While at it, why not also purge Christianity's religious language? Some of the most famous theological universities, such as Duke and Vanderbilt, invited professors and staff to use "inclusive" language even when they are referring to God, because the masculine pronouns are "a cornerstone of patriarchy".

This politically correct nonsense highlights even further the infantilization of our culture -- such as the demand for "safe spaces" and "trigger warnings". It may look like comedy, but its effect is deadly serious. British philosopher Roger Scruton has said that a kind of "moral obesity" is crippling Western culture.

Groupthink is a debilitating force. in any civilization. It undermines one's ability to resist the real enemies of democracy and freedom: it makes us blind to radical Islam and jihadi terrorism, and it gives the impression that our society is a joke.

That is why Algerian writer Boualem Sansal, whose novel 2084 depicted a dystopian state governed by religious law, said "literature and arts are not playing a big role in this struggle against barbarism". Those writers are, instead, far too busy implementing political correctness.

Universities in Britain are now even holding workshops to "deal with right wing attitudes in the classroom". Instead of being intellectually diverse, universities are trying their utmost to impose homogeneity of thoughts and ideas. So-called "right wing newspapers" are banned from certain universities. Recently, the at the City University of London, the student union, devoid of irony, fascistically voted to ban some conservative tabloids in order to "oppose fascism".

Dozens of personalities, conservative and liberal alike, have been prevented from speaking on many U.S. campuses.
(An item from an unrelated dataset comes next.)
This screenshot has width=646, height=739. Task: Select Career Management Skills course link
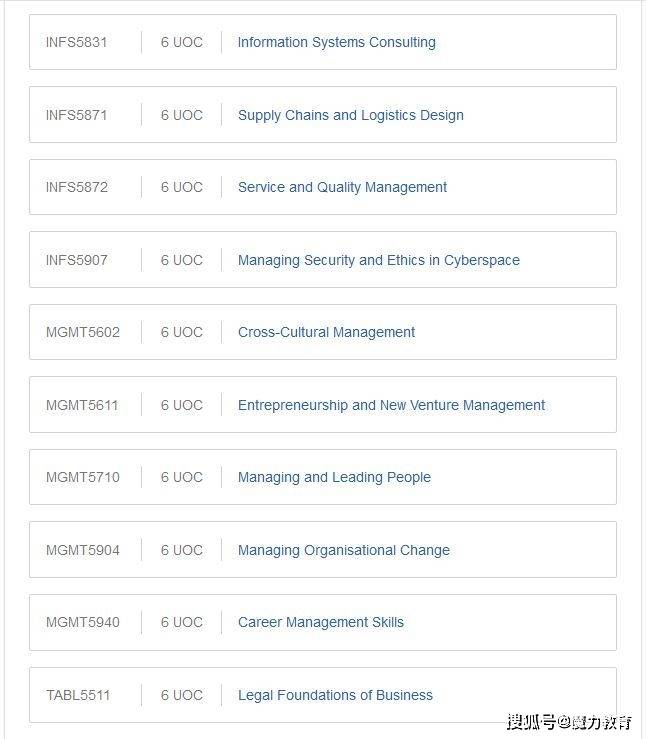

This is just a short list: Milo Yiannopoulos, Janet Napolitano, George Will, Condoleezza Rice, Madeleine Albright, Ayaan Hirsi Ali, Henry Kissinger, Christine Lagarde, Charles Murray and Jason Riley.
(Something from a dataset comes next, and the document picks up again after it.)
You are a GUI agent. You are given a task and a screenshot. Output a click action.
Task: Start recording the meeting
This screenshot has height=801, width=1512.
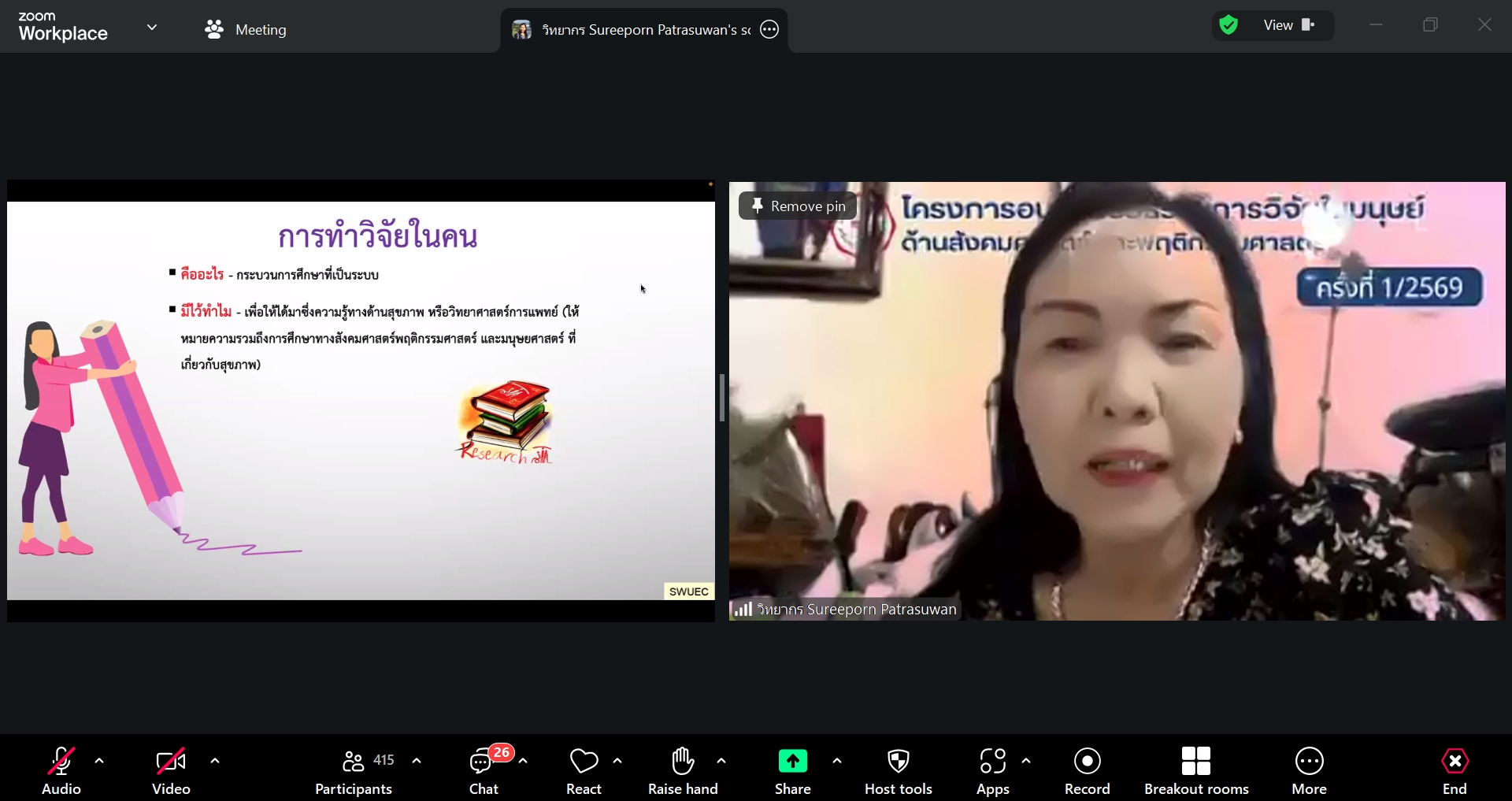(x=1087, y=769)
First, students asked to limit freedom of expression to a specific place on campus. Then they started issuing declarations about no rights to free speech. Finally, in a crescendo of hysteria, they ended up throwing firebombs. How can we pretend that freedom of expression in the West is protected -- from fascism, Islamism, anything -- when we restrict it in our universities?


When the "politically incorrect" commentator and writer Milo Yiannopoulos was due to speak at the University of California, Berkeley on February 1, 2017, a mob of 150 people proceeded to riot, smash and set fires, causing more than $100,000 of damage. (Image source: RT video screenshot)
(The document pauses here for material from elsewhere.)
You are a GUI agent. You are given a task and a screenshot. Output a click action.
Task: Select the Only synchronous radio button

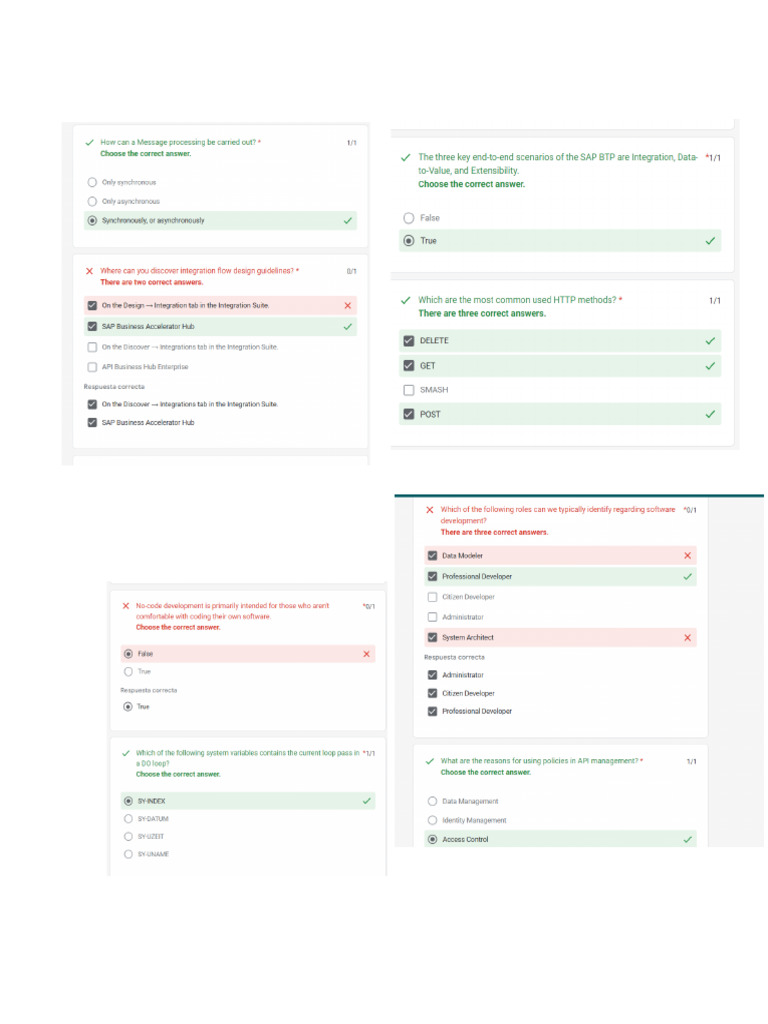click(92, 183)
A few weeks ago, the 2017 Whitney Biennal in New York opened with a protest in front of a painting by the American-born artist Dana Schutz. The picture depicted Emmett Till, a boy lynched by racists in Mississippi in 1955. More than 25 black artists signed an open letter, written by the artist Hannah Black, to the Whitney's curators and staff, asking that the painting be removed from the Biennial, allegedly because "the painting uses black suffering for "profit and fun'". Ms. Black also asked that the painting be "destroyed and not entered into any market or museum".

That request not only aimed at censoring different ideas, but, like the Grand Inquisitor, of destroying the "wrong thought". The new religion -- featuring political correctness, cultural vandalism and censorship -- is dismantling the West.

Giulio Meotti, Cultural Editor for Il Foglio, is an Italian journalist and author.